BRUCIA SUL LAVORO. A CHI CHIEDERE GIUSTIZIA ?

Dal blog di Samanta di Persio:

luglio 12, 2010 at 12:58 pm

Valentina Candelaha, 23 anni, svolge il Servizio Civile presso un Ente accreditato: il Consorzio di Cooperative Icaro a Santa Maria Capua a Vetere (CE).
Dal 1 agosto del 2005 è assegnataria di un progetto denominato "Galilei": somministrazione di test per l’inserimento lavorativo di persone disagiate. In quella struttura i termosifoni non ci sono, l’unico modo per scaldarsi è una vecchia stufa a gas.

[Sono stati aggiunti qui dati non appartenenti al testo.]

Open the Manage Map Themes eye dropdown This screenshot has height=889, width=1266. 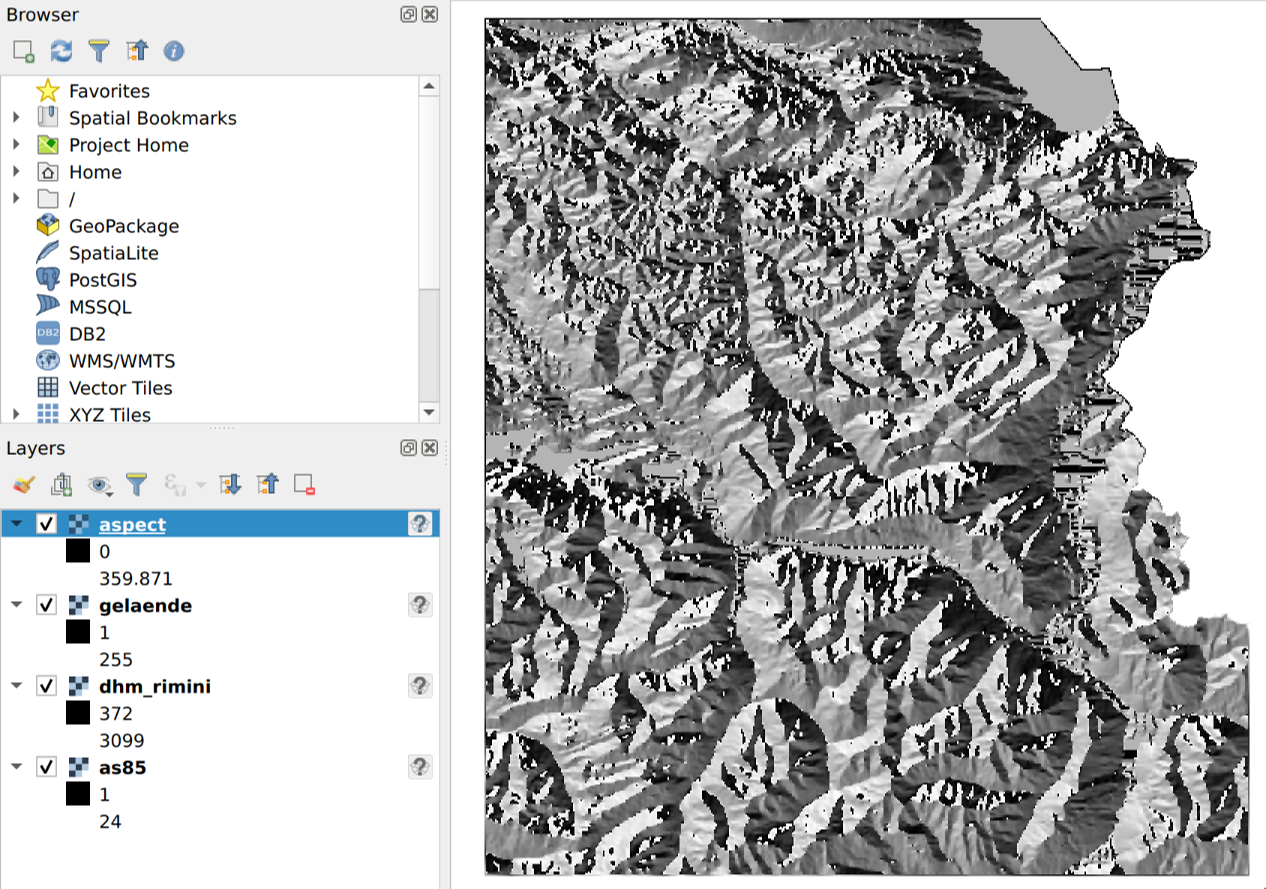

Il 24 gennaio 2006 la gonna della ragazza prende fuoco. Sul posto non ci sono estintori, i suoi colleghi non riescono a prestarle soccorso immediato. Valentina è una torcia umana, viene portata all’ospedale Cardarelli di Napoli col 25% del corpo ustionato. La diagnosi: ustioni di II e III grado, prognosi di 60 giorni. Esce dall'ospedale dopo 189 giorni e 9 interventi. Dalla cartella clinica: in entrata 25% di ustioni (solo sulle gambe) ed esce con il 50%. Non ci sono foto dello stato delle ustioni di Valentina all’ingresso nell’ospedale. Sono state fatte all’arrivo alla clinica Maugeri di Telese, dove avrebbe dovuto fare la riabilitazione ed invece le hanno dovuto curare prima l’infezione (al Cardarelli ha avuto febbre per 185 giorni ed ha avuto anche uno shock settico).

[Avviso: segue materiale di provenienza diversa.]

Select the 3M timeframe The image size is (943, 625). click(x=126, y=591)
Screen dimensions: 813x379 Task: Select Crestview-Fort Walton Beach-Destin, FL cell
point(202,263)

Racconta Imma Fiorillo, la mamma: "Comincia una via crucis infinita: altre 9 operazioni (finora) al Sant’Eugenio di Roma, per cercare di rimediare in parte agli errori fatti. L’ha salvata il dottor Gaetano Esposito.
Denunciamo il titolare dell’ente dove svolgeva il servizio civile, in realtà mai fatto, denuncia penale agli 8 chirurghi plastici che l’hanno operata al Cardarelli.
Tra errori più o meno "causali" ci sono voluti oltre 4 anni solo per arrivare all’udienza preliminare che si è conclusa con il rinvio a giudizio di tutti gli imputati. La prima udienza è fissata per il 21 settembre 2010, ma chissà se si farà."
Il TG5 del 2 maggio 2008 si occupa della vicenda nell’approfondimento "Indignato speciale". La trasmissione si conclude con una denuncia al padre di Valentina e ai giornalisti che si sono occupati della vicenda. Avrebbero diffamato l’Associazione Icaro. In questo Paese denunciare l’assenza delle più elementari condizioni di sicurezza, in palese e totale violazione del D.Lgs.626/94, significa diffamare.

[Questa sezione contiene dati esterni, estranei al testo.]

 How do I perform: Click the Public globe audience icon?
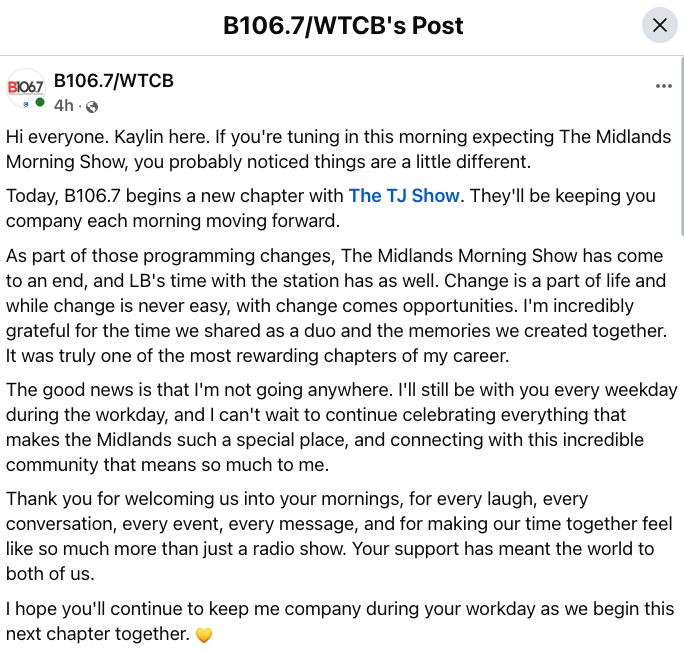pos(92,106)
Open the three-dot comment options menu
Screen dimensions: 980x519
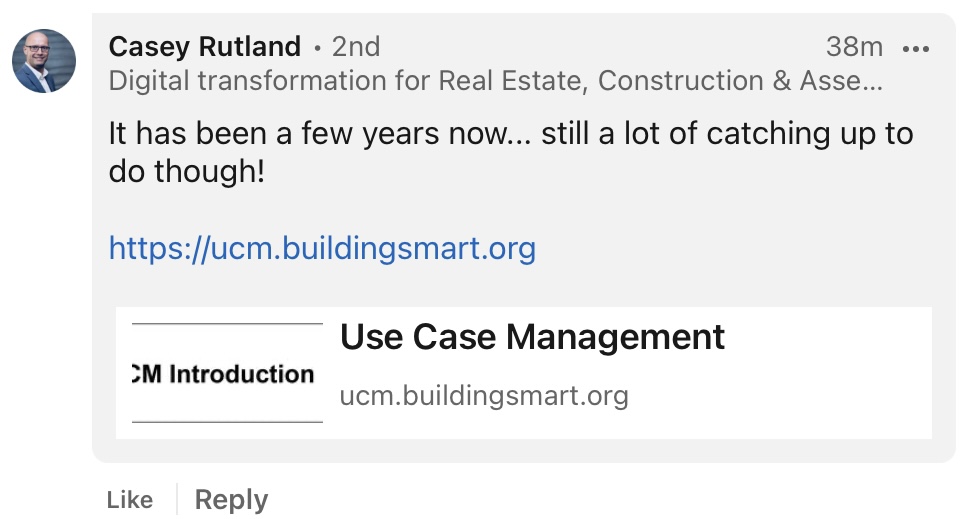coord(916,47)
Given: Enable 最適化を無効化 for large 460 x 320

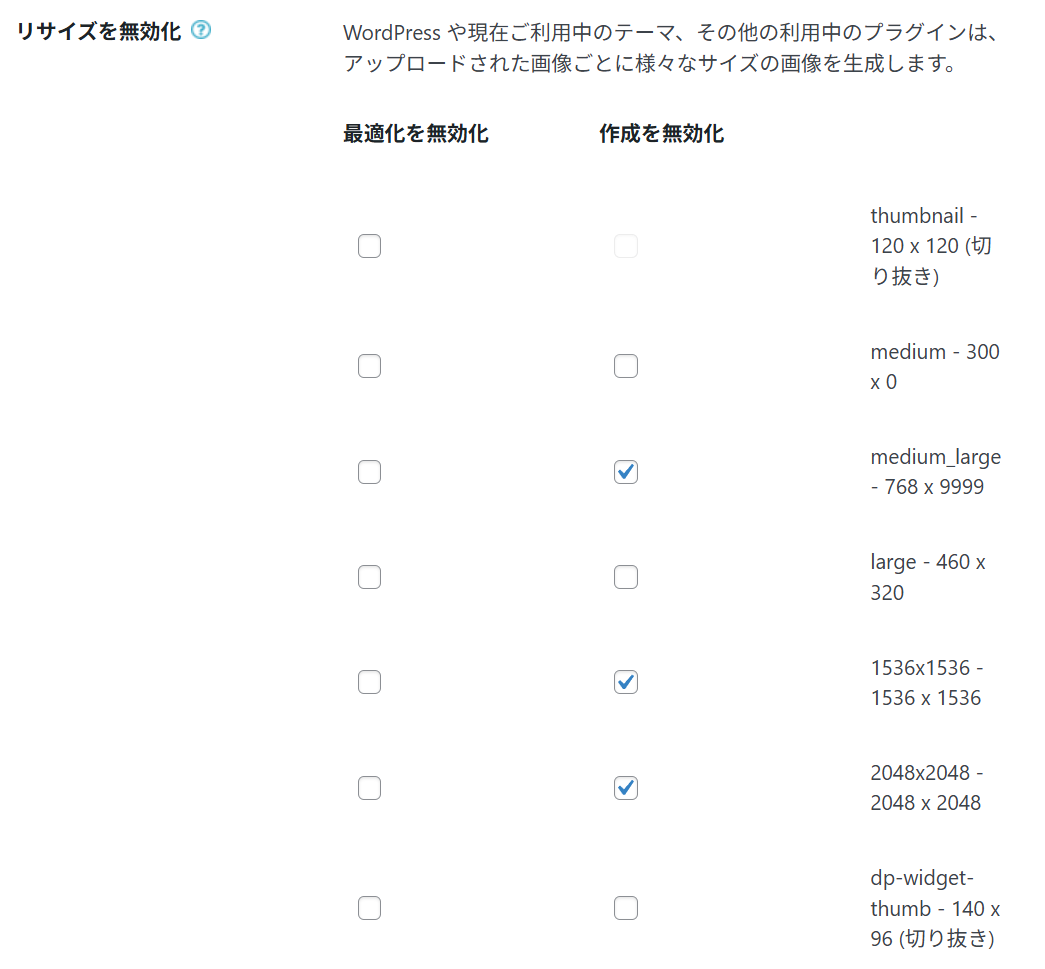Looking at the screenshot, I should tap(369, 577).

Continua Imma: "Dopo 4 anni e mezzo il Consorzio di Cooperative Icaro svolge il suo servizio in tutta tranquillità con decine di ragazzi concessi dal Servizio Civile. I sanitari del Centro Ustioni del Cardarelli continuano serenamente ad operare. La causa langue e mia figlia dopo 18 operazioni (per ora), passa la vita a curarsi (cure costose e non elargite assolutamente dal SSN)"

Il Consorzio Icaro non ha stipulato assicurazioni per i Volontari del Servizio Civile e il massimale dell’assicurazione stipulata dal Servizio Civile Nazionale (U.N.S.C.) risulta irrisorio rispetto alle spese effettuate e da effettuare.

"Abbiamo scritto ad innumerevoli istituzioni - Conclude Imma - ciascuno per il suo campo: dal presidente Napolitano, sempre così attento agli incidenti sul lavoro (!), al direttore del Servizio Civile, a Paolo Ferrero, allora ministro della Solidarietà Sociale da cui dipendeva il Servizio Civile, a Carlo Giovanardi, da cui dipende adesso, a Livia Turco, allora ministro della Salute, a Montemarano assessore della sanità campana, ad Alfano, ministro della giustizia, a Lepore procuratore della Repubblica di Napoli, ma non abbiamo cavato un ragno dal buco. L’ultima speranza è nella Commissione errori medici, ma anche questa prende tempo e forse tempo non ce n’è perché potrebbe arrivare la prescrizione. Non sappiamo più cosa fare. Sono 4 anni che io e mio marito stiamo facendo di tutto per far proseguire la causa e non farla cadere nel dimenticatoio, ma sono lobbies che non si riescono a piegare.
Come fare per avere giustizia ? Possibile che in Italia è riservata solo ai potenti?"